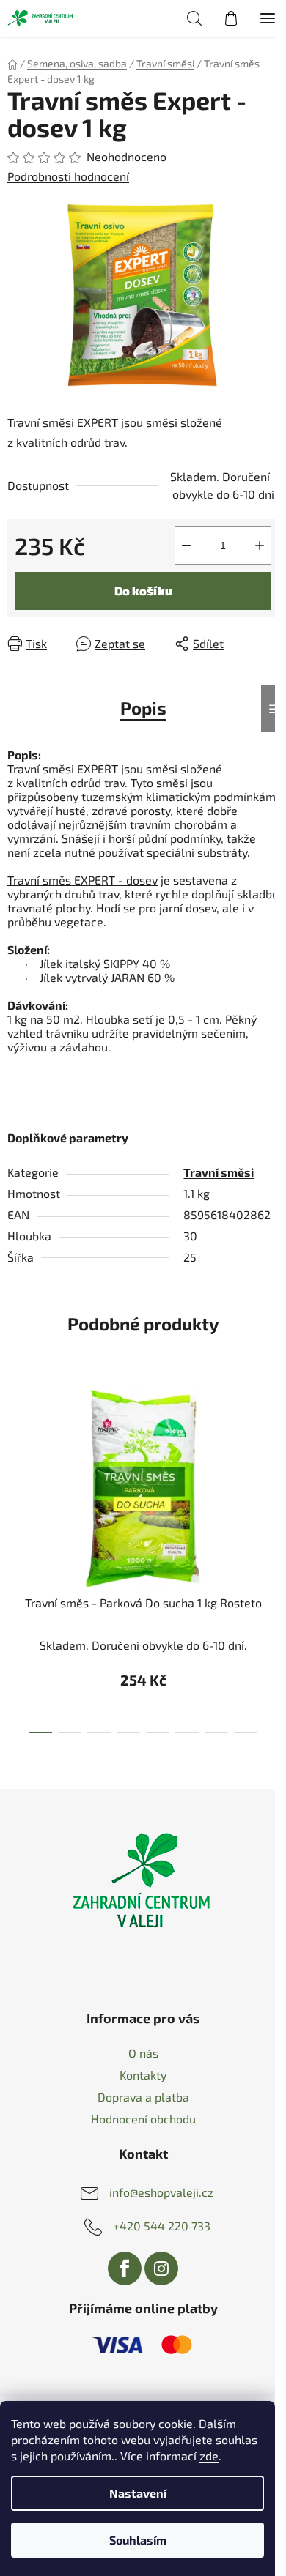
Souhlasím (137, 2540)
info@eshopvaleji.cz (161, 2192)
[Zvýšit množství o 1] (260, 545)
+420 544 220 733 (161, 2226)
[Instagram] (161, 2268)
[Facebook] (125, 2268)
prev (15, 1462)
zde (209, 2456)
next (270, 1462)
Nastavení (137, 2493)
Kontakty (143, 2075)
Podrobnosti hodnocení (68, 176)
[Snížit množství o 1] (186, 545)
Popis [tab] (143, 707)
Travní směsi (218, 1172)
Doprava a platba (143, 2097)
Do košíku (143, 591)
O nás (143, 2053)
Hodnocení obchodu (143, 2119)
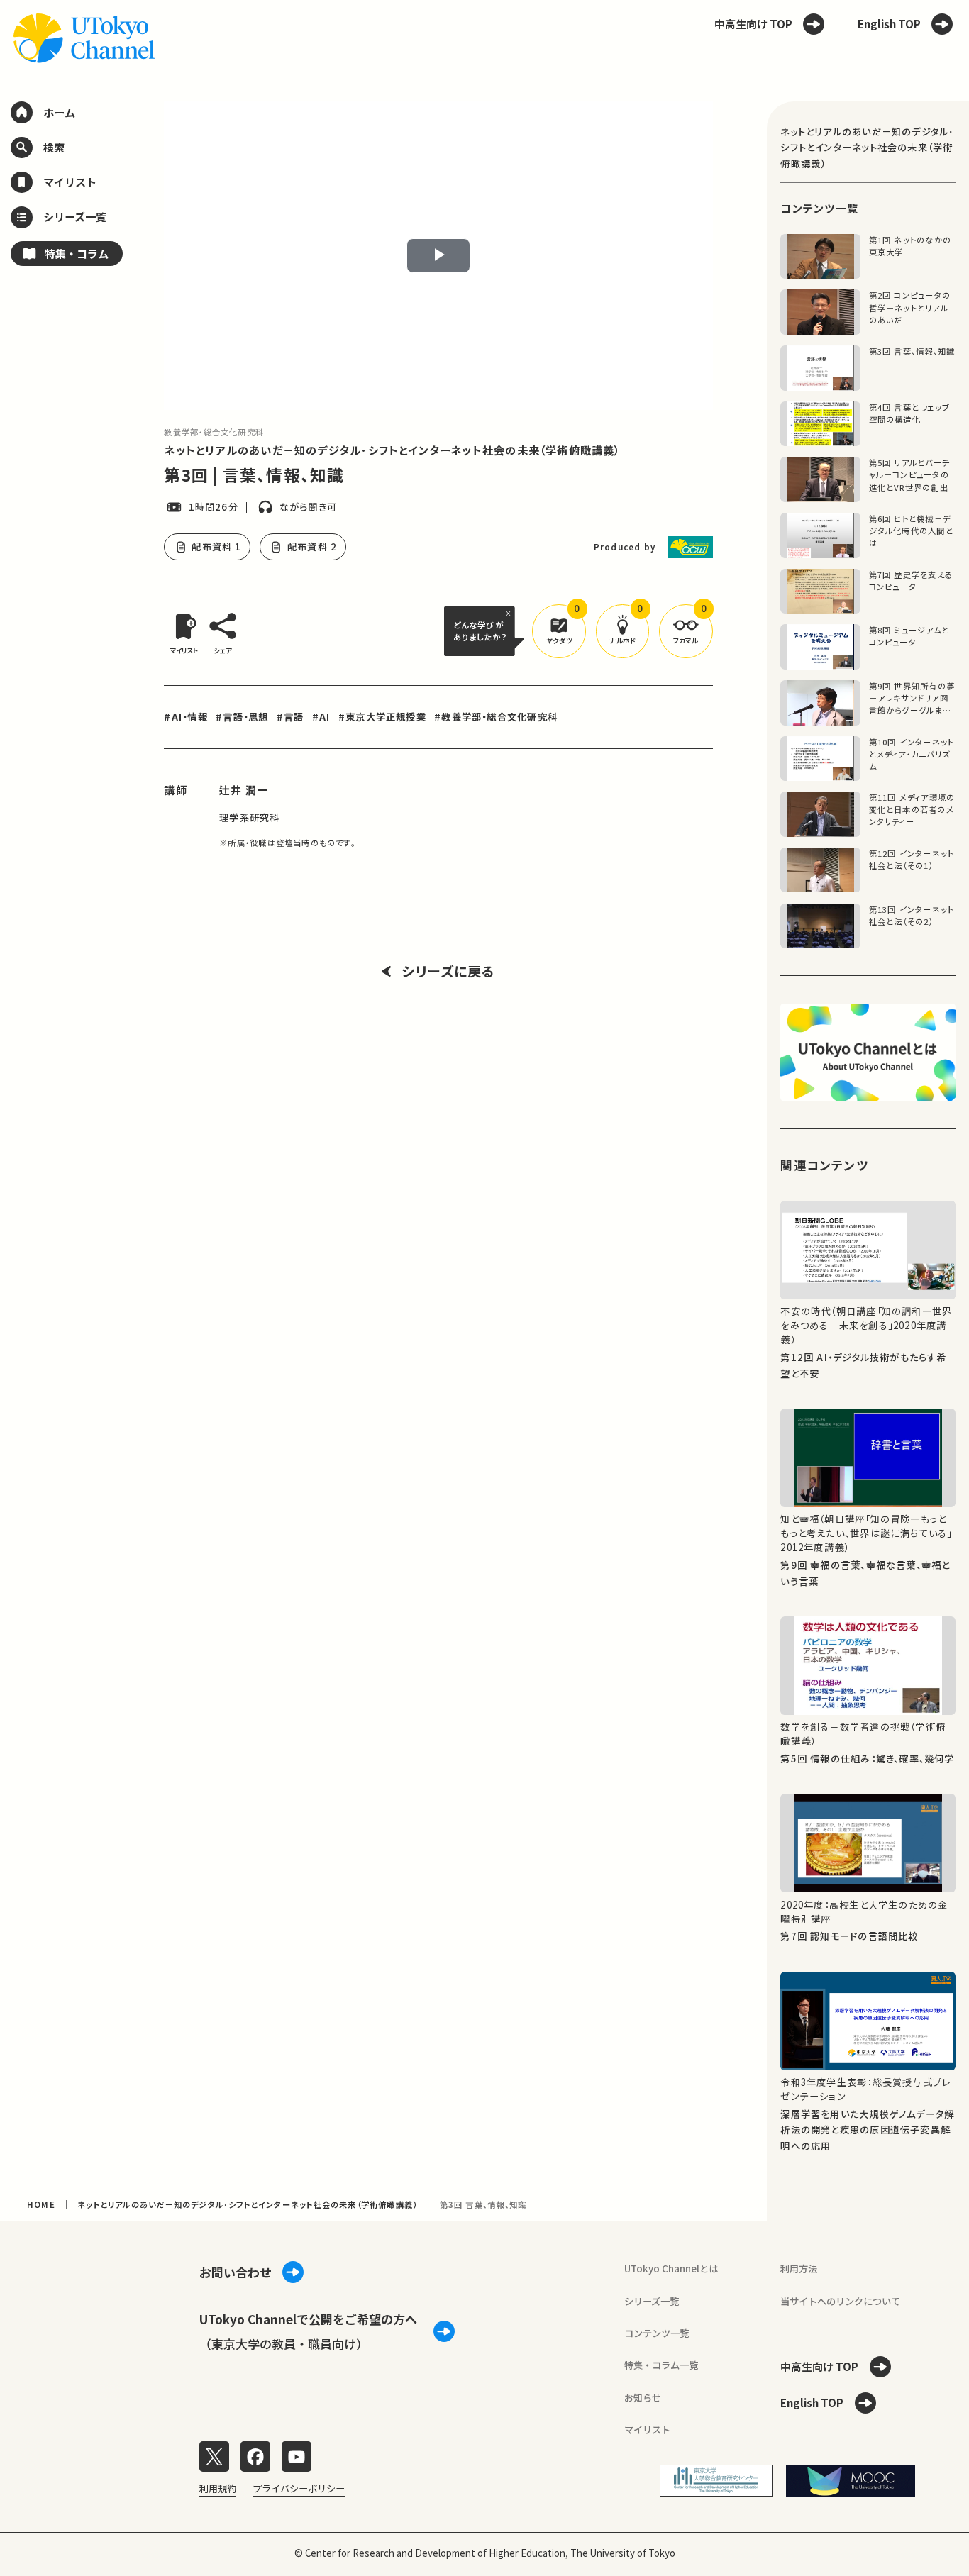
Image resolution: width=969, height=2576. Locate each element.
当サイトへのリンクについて (840, 2301)
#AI (321, 716)
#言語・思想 (242, 716)
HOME (41, 2204)
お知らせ (642, 2397)
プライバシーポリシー (299, 2488)
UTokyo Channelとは (671, 2268)
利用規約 (217, 2488)
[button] (559, 631)
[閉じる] (510, 613)
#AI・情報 (185, 716)
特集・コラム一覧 (661, 2365)
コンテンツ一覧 (656, 2333)
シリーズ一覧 (651, 2301)
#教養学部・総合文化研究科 (496, 716)
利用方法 (798, 2268)
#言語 (290, 716)
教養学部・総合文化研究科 (214, 432)
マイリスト (647, 2429)
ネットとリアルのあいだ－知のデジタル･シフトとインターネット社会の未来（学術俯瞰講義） (392, 449)
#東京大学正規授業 (382, 716)
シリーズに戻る (449, 971)
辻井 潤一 (243, 789)
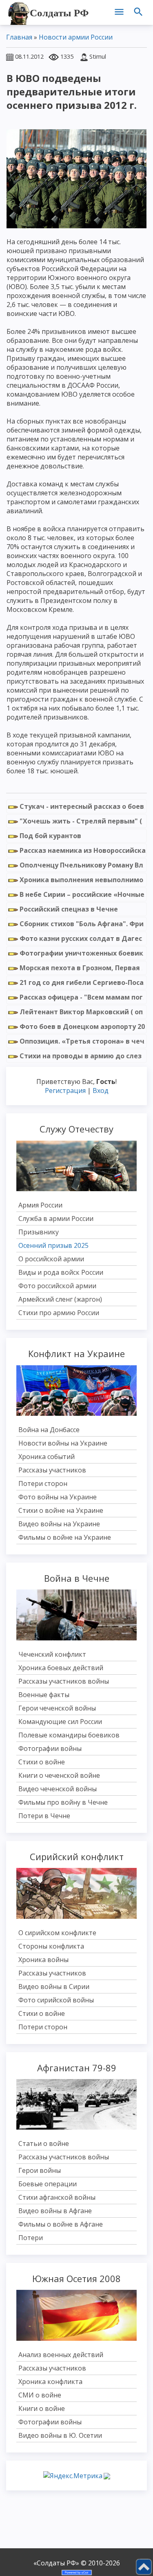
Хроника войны (43, 1959)
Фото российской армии (57, 1285)
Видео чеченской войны (57, 1788)
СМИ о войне (39, 2395)
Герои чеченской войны (57, 1708)
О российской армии (51, 1258)
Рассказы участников (52, 1470)
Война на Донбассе (49, 1429)
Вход (101, 1090)
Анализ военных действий (60, 2354)
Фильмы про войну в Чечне (63, 1802)
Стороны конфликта (51, 1946)
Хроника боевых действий (60, 1667)
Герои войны (39, 2170)
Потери (30, 2237)
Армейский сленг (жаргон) (60, 1299)
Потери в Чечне (44, 1815)
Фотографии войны (50, 1748)
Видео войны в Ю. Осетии (60, 2435)
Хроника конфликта (50, 2381)
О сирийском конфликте (57, 1932)
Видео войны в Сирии (53, 1986)
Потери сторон (42, 1483)
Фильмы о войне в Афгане (60, 2224)
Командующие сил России (60, 1721)
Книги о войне (41, 2408)
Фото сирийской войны (56, 1999)
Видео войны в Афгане (55, 2210)
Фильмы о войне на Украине (64, 1537)
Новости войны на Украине (62, 1443)
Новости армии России (76, 37)
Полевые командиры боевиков (69, 1735)
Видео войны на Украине (59, 1523)
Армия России (40, 1205)
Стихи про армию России (58, 1312)
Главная (19, 37)
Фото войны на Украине (57, 1496)
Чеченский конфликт (52, 1654)
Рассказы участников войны (63, 1681)
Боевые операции (47, 2183)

### Prompt
Pull every line containing the word "чеченской" out of the material and copy it.

### Solved exercise
Видео чеченской войны (57, 1788)
Герои чеченской войны (57, 1708)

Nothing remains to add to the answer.